Juan Pablo García

Personal information
- Full name: Juan Pablo García Contreras
- Date of birth: 24 November 1981 (age 44)
- Place of birth: Guadalajara, Jalisco, Mexico
- Height: 1.75 m (5 ft 9 in)
- Position: Attacking midfielder

Senior career*
- Years: Team / Apps / (Gls)
- 1999–2005: Atlas / 116 / (26)
- 2005–2006: Chivas USA / 38 / (9)
- 2007: Tigres UANL / 18 / (2)
- 2008: Chiapas / 9 / (2)
- 2009–2010: Tigres UANL / 19 / (2)
- 2010: Veracruz / 24 / (1)
- 2011: Puebla / 3 / (0)
- 2012–2014: Mérida / 6 / (0)

International career
- 2004: Mexico U23 / 3 / (0)
- 2005: Mexico / 1 / (0)

Managerial career
- 2020–2021: Jaguares de Jalisco
- 2023: La Piedad
- 2025: Atlético Aragón

= Juan Pablo García =

Mexican footballer (born 1981)

Juan Pablo García Contreras (born 24 November 1981) is a Mexican former professional footballer who played as an attacking midfielder.

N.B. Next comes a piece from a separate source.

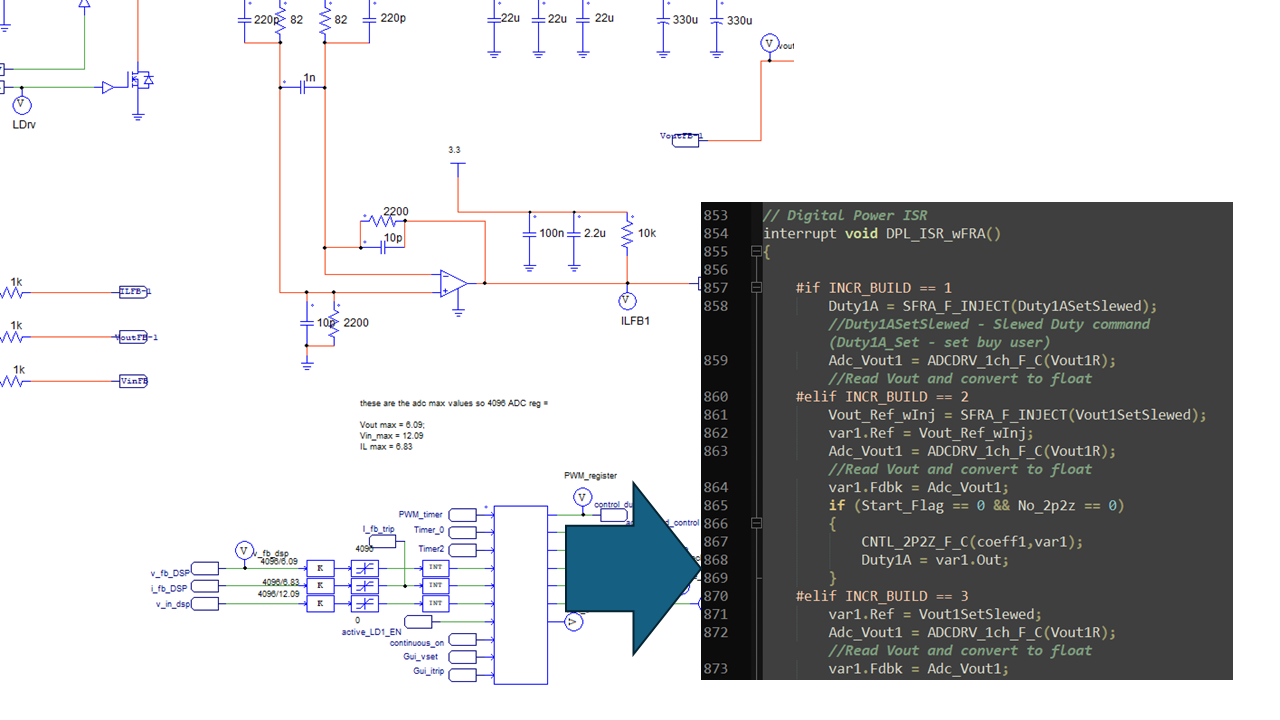This screenshot has width=1280, height=720.
Task: Select the Vout voltage probe at top right
Action: pyautogui.click(x=769, y=43)
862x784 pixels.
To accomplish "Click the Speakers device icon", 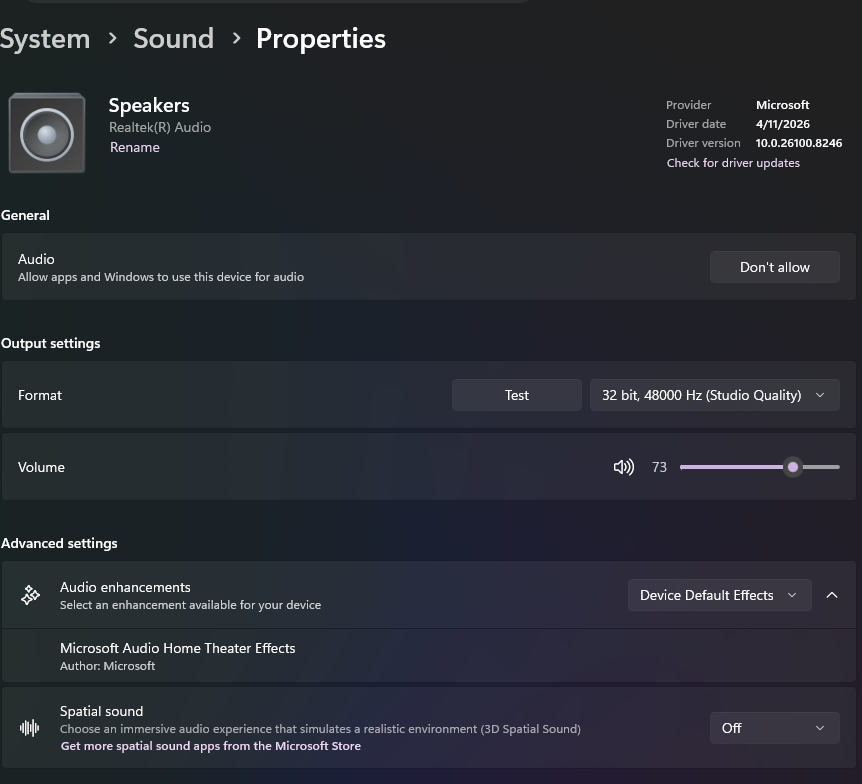I will [47, 133].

After his retirement, he became depressed and alcoholic but has since recovered.

==Club career==
Garcia was trained in the FC Atlas youth system and made his debut in the Verano 2000 season against Pachuca CF. He signed with Chivas USA in July 2005 and returned to Mexico following the 2006 Major League Soccer season and signed with CD Tigres UANL.

Nicknamed Loquito, he last played for Mérida.

==International career==
He played for the Mexico national team at the 2004 Olympics. He received his first cap for the senior national team on July 10 in a 2005 CONCACAF Gold Cup match against Guatemala.